EXERCISE DETAILS:
Please turn the material between the lines containing "You are a computer-use" and "click(x=96, y=85)", inclusive, into a JSON list of strings, one per line, leaving out blank lines.

RAW DATA:

####################

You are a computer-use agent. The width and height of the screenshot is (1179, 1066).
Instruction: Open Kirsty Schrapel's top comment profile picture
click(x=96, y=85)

####################

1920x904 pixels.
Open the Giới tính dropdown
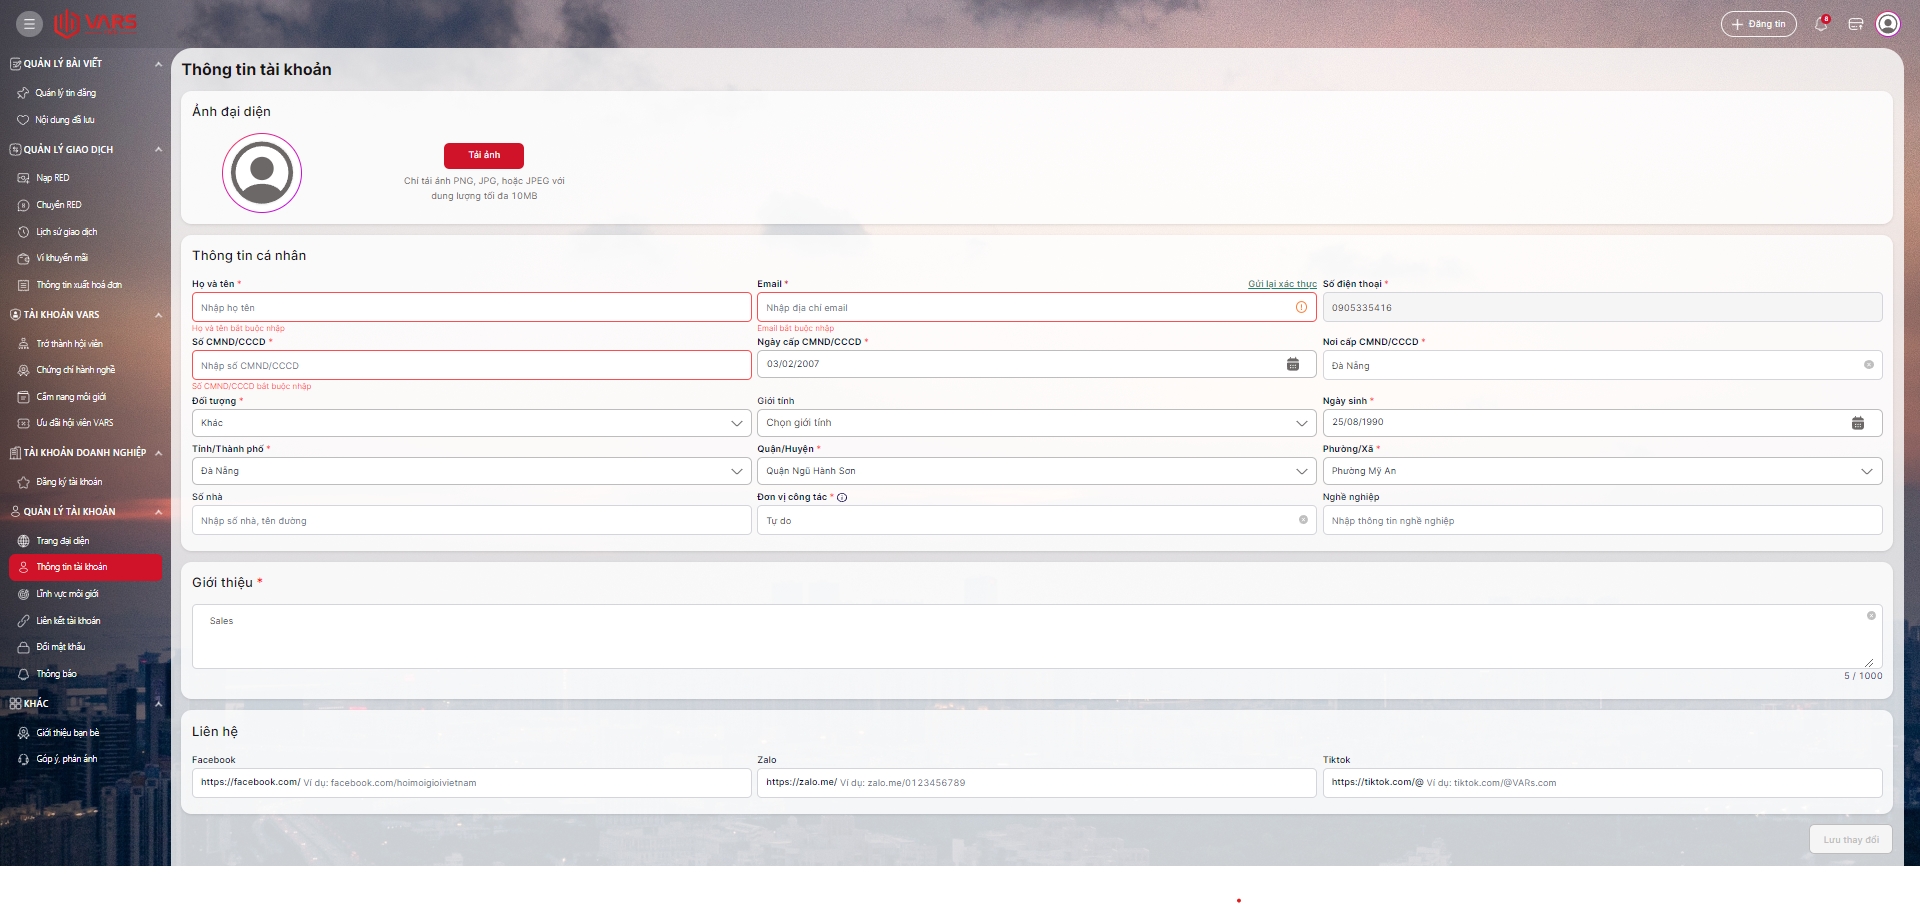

####################

FINISHED ANSWER:
[
  "You are a computer-use agent. The width and height of the screenshot is (1179, 1066).",
  "Instruction: Open Kirsty Schrapel's top comment profile picture",
  "click(x=96, y=85)"
]